Extract provided -
The little beach at the cove is covered with a mix of small rocks and clam shells. They lie on top of and are embedded in the rich dark sandy mud at the water's edge. We loaded our hatches with our dry bags. In mine was the car key at the bottom, a bathing suit and towel, and a light paddling top. I also carried an extra bottle of water in case I ran through what I carried in the water-filled Gatorade bottle which was held in place in the black elastic rope rigging in front me on the deck of the boat. It was high tide when we pushed off from shore and the light wind was blowing from the southeast. Since our Thimble Island destination was several miles to the southwest, the wind would be at our backs and I figured I didn't need the paddling top for the trip out to the islands. A lightweight quick-dry tee shirt, sunglasses, a hat, and sunscreen on the exposed skin was all that was needed on this mostly-sunny day.
On the way southwest out of Shell Cove into Island Bay we passed a grandfather and grandson on the west shore operating a small red radio-controlled sailboat. They waved to us and I waved back to acknowledge them. We took care to stay out of the way of the little toy sailboat.

Given data -
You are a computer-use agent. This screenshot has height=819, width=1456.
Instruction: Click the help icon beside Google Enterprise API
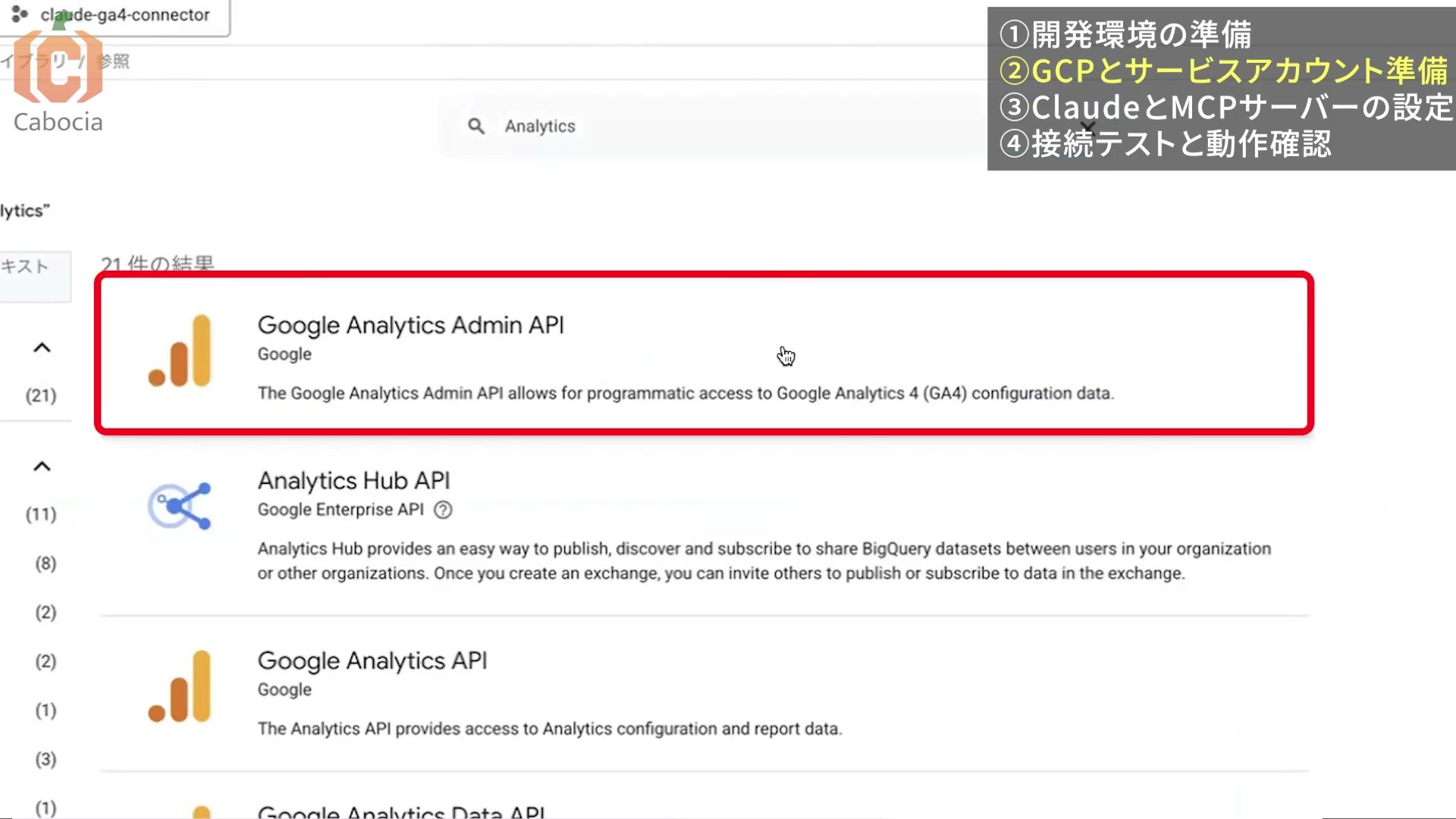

Problem description -
Reproduce everything in the kayak trip passage from "On the way southwest" down to "little toy sailboat.", swapping "grandson" for "granddaughter".

Answer to this exercise -
On the way southwest out of Shell Cove into Island Bay we passed a grandfather and granddaughter on the west shore operating a small red radio-controlled sailboat. They waved to us and I waved back to acknowledge them. We took care to stay out of the way of the little toy sailboat.